Provided text:
►
Steve Nelson and wife Liz Nelson’s collection began in the basement of their home, and as word spread in the community, the collection outgrew the basement.
“The space was really too crowded for large groups, and being in our home it was somewhat limiting,” Steve said. “The new location is large enough for organizations like scout troops, church groups and retirement home residents to make regular visits. We are more of a museum than a store, sort of a museum with a museum shop.”
Becoming a regional attraction
Steve Nelson also thinks that Mr. Muffin’s Trains is unique.
“Most train stores or hobby shops across the United States have a very small investment in an operating layout and their support for the hobby. For them, it’s all about sales,” he said. “At Mr. Muffin’s Trains, we have one of the largest operating layouts built for public display outside of the New York City area. We have more trains in our collection on display than you will find anywhere else in the country.”
It’s possible Mr. Muffin’s Trains could become a regional or even national attraction.
“We have one of the largest collections in the country and one of the largest public display train layouts. The Lionel Collectors Club of America hosts its annual convention next summer in Indianapolis and they will be bringing busloads of their members to Carmel,” Steve said. “There are a lot of business people in the hobby who visit when they are in the Indianapolis area, and we have a lot of families that either bring their grandkids or their grandparents to visit when they are in town.”
◄
Task set:
[a] List every country and city named in the passage about Mr. Muffin's Trains.
[b] Pick up the passage about Mr. Muffin's Trains right after its last sentence and write what comes next.

Data extract:
►
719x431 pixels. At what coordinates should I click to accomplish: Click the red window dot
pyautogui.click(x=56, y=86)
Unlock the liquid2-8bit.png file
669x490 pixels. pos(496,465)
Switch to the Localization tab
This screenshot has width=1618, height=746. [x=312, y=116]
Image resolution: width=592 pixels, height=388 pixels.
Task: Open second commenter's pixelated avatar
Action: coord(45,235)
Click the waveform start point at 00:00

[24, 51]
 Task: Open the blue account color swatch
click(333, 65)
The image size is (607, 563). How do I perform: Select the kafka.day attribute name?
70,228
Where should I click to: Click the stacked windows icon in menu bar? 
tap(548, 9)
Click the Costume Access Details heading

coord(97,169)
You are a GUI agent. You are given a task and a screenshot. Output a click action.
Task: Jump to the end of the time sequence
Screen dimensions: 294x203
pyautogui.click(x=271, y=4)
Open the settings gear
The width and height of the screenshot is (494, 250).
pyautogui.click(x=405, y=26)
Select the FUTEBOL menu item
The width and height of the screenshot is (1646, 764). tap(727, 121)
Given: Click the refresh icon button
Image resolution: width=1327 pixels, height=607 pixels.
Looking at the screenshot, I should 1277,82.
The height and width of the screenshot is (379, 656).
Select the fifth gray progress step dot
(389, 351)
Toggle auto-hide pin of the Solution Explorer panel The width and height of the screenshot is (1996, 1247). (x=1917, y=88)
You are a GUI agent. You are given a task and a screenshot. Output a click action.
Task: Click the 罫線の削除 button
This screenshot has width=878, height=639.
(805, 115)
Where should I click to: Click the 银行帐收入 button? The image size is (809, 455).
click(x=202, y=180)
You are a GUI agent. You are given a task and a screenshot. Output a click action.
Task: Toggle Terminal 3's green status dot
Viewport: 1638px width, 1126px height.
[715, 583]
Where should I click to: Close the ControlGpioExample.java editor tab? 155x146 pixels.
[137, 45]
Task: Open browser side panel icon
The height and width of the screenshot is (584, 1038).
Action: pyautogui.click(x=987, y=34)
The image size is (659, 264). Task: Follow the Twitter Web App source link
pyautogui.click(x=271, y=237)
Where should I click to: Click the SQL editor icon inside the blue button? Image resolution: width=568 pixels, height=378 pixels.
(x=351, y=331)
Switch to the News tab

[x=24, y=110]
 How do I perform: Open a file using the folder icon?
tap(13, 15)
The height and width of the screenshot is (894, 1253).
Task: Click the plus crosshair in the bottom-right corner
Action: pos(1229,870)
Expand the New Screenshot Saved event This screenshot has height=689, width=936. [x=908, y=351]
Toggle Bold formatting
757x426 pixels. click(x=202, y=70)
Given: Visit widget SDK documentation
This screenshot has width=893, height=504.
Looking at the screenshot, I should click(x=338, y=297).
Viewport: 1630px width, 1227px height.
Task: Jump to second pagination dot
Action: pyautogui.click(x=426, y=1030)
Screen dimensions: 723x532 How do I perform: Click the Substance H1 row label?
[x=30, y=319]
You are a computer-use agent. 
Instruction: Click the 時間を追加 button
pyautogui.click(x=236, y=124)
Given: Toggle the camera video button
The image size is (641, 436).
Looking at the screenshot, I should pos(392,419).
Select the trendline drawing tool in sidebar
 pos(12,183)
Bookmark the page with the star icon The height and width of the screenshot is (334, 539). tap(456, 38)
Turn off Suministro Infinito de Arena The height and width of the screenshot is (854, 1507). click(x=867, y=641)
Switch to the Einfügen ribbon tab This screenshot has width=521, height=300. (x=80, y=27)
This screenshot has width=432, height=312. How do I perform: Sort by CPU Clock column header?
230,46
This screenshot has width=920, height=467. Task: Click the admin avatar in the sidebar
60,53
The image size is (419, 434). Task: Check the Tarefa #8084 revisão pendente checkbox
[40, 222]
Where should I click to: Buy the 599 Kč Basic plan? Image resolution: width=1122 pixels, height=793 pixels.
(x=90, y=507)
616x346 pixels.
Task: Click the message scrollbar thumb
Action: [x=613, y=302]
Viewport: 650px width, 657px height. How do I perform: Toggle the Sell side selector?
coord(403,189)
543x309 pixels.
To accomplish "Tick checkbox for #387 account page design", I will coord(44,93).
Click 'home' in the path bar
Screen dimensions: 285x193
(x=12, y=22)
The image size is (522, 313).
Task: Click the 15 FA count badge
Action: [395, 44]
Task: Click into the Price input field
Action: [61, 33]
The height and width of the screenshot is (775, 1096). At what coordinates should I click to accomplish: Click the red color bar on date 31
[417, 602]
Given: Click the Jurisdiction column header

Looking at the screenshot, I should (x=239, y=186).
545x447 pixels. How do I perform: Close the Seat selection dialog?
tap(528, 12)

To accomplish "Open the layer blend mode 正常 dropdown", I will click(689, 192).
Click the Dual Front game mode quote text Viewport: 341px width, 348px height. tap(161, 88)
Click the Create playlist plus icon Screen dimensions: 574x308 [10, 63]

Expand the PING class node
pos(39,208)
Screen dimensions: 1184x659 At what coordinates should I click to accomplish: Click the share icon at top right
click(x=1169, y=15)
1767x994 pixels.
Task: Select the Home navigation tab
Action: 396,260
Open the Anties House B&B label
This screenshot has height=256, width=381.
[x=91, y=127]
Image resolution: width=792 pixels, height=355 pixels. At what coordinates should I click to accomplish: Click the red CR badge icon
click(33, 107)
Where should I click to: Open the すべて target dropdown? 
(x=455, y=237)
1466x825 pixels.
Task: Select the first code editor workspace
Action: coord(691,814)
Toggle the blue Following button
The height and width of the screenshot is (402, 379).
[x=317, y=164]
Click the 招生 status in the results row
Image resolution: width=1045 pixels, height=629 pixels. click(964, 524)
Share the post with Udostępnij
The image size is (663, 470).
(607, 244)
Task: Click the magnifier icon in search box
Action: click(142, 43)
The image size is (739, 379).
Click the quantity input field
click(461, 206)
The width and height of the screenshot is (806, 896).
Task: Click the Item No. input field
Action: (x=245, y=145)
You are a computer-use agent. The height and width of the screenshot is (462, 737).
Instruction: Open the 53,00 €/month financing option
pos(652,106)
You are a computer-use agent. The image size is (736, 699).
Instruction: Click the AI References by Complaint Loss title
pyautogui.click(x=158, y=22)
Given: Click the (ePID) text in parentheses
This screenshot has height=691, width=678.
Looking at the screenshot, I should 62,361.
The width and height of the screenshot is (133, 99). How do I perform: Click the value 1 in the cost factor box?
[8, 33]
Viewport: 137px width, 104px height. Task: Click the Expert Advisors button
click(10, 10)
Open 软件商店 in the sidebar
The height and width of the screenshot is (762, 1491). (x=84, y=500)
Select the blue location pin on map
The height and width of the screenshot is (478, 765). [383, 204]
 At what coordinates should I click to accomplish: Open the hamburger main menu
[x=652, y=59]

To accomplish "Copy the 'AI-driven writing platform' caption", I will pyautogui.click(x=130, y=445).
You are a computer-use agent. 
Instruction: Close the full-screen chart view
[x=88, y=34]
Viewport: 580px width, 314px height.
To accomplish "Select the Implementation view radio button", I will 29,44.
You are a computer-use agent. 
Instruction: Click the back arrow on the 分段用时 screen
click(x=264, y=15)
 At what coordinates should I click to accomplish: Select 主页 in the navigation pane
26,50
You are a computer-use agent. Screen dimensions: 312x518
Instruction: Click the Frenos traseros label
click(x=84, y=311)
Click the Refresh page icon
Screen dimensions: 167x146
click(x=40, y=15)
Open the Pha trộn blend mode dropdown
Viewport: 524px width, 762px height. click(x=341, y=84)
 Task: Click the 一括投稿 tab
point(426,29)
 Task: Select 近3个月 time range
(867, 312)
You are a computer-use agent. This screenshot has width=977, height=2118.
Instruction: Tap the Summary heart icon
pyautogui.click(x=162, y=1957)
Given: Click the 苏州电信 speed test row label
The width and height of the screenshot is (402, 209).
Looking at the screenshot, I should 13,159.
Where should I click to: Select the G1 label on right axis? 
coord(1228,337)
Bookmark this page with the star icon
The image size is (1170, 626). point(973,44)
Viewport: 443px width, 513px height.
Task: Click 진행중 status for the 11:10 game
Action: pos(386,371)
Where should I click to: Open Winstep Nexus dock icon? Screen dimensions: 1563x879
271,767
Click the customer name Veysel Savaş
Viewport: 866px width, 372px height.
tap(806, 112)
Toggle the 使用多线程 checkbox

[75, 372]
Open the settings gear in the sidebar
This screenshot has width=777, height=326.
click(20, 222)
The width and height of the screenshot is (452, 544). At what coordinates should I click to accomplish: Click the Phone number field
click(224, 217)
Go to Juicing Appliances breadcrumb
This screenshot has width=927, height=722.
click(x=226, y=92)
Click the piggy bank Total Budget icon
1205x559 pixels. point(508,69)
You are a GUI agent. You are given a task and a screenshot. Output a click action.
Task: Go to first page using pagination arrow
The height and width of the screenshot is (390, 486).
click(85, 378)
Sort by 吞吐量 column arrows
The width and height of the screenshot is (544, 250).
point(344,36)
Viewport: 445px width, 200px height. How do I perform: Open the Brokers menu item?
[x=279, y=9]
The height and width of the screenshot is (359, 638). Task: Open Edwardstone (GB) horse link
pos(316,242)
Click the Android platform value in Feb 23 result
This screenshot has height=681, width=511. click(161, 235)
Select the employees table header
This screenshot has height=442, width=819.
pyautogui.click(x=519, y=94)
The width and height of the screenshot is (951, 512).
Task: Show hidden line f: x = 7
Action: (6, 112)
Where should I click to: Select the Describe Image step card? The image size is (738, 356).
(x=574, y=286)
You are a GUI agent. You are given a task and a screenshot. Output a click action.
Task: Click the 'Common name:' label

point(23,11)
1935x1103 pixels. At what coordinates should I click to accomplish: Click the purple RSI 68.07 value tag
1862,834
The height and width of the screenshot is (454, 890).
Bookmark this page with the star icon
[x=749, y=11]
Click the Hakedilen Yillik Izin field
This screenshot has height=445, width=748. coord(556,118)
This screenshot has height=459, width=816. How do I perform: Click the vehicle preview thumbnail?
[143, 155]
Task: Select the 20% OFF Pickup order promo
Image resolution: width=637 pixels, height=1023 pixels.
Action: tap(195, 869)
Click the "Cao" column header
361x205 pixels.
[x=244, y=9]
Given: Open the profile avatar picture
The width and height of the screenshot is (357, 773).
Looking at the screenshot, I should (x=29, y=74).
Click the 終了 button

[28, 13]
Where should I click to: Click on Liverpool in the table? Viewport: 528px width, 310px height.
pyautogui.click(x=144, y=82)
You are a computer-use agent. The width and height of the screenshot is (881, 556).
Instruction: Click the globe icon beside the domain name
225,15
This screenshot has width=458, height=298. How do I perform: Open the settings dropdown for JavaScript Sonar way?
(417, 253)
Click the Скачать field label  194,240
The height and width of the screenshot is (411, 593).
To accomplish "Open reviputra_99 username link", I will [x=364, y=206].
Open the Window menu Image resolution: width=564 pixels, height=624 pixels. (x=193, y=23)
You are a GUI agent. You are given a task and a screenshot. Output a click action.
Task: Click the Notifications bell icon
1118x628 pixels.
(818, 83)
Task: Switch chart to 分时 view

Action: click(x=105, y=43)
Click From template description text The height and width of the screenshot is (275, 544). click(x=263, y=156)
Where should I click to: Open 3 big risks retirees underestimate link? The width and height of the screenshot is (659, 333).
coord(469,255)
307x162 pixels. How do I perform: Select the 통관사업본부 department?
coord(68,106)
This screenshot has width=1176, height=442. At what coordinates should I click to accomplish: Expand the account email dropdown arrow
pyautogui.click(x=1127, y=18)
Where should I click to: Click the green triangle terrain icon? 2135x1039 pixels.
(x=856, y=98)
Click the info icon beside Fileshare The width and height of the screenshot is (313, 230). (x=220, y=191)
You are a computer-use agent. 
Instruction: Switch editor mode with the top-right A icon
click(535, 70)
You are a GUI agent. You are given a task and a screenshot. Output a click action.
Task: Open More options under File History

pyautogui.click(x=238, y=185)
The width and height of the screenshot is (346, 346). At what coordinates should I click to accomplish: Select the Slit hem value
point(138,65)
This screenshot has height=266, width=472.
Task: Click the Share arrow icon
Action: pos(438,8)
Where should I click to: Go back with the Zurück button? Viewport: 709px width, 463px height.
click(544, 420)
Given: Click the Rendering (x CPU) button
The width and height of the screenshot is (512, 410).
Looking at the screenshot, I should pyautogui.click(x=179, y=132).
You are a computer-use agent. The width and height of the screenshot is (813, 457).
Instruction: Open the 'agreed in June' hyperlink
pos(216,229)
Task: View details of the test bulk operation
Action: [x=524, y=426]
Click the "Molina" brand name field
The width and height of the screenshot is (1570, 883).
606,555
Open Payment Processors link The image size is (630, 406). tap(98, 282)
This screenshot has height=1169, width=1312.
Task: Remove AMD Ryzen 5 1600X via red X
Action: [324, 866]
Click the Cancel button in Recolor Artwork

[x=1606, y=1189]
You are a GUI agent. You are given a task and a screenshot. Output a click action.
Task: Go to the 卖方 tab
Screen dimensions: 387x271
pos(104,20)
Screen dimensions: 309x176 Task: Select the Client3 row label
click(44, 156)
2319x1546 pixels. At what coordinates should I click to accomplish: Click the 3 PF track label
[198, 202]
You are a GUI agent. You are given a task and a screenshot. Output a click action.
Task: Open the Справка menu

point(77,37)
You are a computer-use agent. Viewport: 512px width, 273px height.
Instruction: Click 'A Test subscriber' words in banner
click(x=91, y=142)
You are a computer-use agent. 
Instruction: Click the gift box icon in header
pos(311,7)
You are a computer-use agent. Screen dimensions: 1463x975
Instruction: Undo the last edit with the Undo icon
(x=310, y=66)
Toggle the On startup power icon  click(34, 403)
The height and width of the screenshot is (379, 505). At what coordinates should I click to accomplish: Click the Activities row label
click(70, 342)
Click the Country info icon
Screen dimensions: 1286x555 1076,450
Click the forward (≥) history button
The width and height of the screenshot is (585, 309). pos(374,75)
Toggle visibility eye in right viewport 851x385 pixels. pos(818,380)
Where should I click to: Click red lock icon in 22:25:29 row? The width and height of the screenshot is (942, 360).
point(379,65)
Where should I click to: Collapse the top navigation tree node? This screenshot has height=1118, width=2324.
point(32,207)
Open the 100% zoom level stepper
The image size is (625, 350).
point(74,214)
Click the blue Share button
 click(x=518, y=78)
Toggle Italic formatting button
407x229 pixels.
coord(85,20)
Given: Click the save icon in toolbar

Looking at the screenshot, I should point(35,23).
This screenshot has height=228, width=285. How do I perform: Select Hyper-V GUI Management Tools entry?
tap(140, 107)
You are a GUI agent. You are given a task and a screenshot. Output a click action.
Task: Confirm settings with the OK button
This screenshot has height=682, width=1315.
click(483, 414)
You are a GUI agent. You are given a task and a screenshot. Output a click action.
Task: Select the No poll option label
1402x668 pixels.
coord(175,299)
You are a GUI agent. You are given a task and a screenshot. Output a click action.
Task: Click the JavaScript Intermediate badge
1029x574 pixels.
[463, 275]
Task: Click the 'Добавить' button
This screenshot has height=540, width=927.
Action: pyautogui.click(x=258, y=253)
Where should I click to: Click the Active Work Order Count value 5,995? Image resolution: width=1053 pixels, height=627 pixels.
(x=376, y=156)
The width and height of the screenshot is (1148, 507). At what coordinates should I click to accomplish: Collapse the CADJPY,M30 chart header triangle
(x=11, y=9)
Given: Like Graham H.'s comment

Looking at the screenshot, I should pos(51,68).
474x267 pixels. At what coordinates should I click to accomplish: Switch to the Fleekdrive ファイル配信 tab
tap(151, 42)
◄
Responses to the exercise:
[a] United States, New York City, Indianapolis, Carmel

[b]
A rare occurrence
The majority of the business’s shoppers and visitors are families with children, grandparents with grandchildren and children with developmental challenges and their caretakers, and some hobbyists.
Carmel resident and mother Shelly Henley said she visits Mr. Muffin’s Trains with her 17-year-old son who has autism.
“Trains are very calming for him. Since he was a toddler he’s loved trains like many people on the autistic spectrum,” she said. “He has always loved trains because of how trains are arranged in lines, how the cars are connected and the orderly and predictable-ness of playing with them.”
Henley said her son has found kindred spirits for the love of this mini world in owners Steve and Liz Nelson, who have reached out to him and included him.
“He adores visiting Mr. Muffin’s Trains. He loves watching and controlling the trains. Because of his disability he’s not very expressive, but you can feel the joy coming off of him when he’s there,” Henley said. “It makes me so happy to see him walking around smiling, a rare occurrence.”
Steve Nelson has noticed, too.
“As a result of seeing that our trains have been a real attraction for children with autism, our plan is to work with the autistic training resources already in our community to help teach and apply job training skills,” he said.
We can help, for sure
“Most of our sales are mail order by hobbyists around the country that we already know buying from us to help support us promoting the hobby,” Steve Nelson said.
But that doesn’t mean there is little to buy at the store. And the Nelsons even bought a van to help people deliver and install layout tables in their own home or business.
“I expect early next year we will be doing scenery workshops as we work on the scenery on our layout, and offer assistance for people that need help with the wood working to build the layout structure,” Steve said.
Nelson also envisions workshops for the Boy Scouts on the railroading merit badge. Another workshop might prove to be a good place for fathers and sons to work on pinewood derby cars, he said.
“If you’re interested in getting into the hobby, we can help, for sure – but this whole thing is about playing with my trains,” Steve said.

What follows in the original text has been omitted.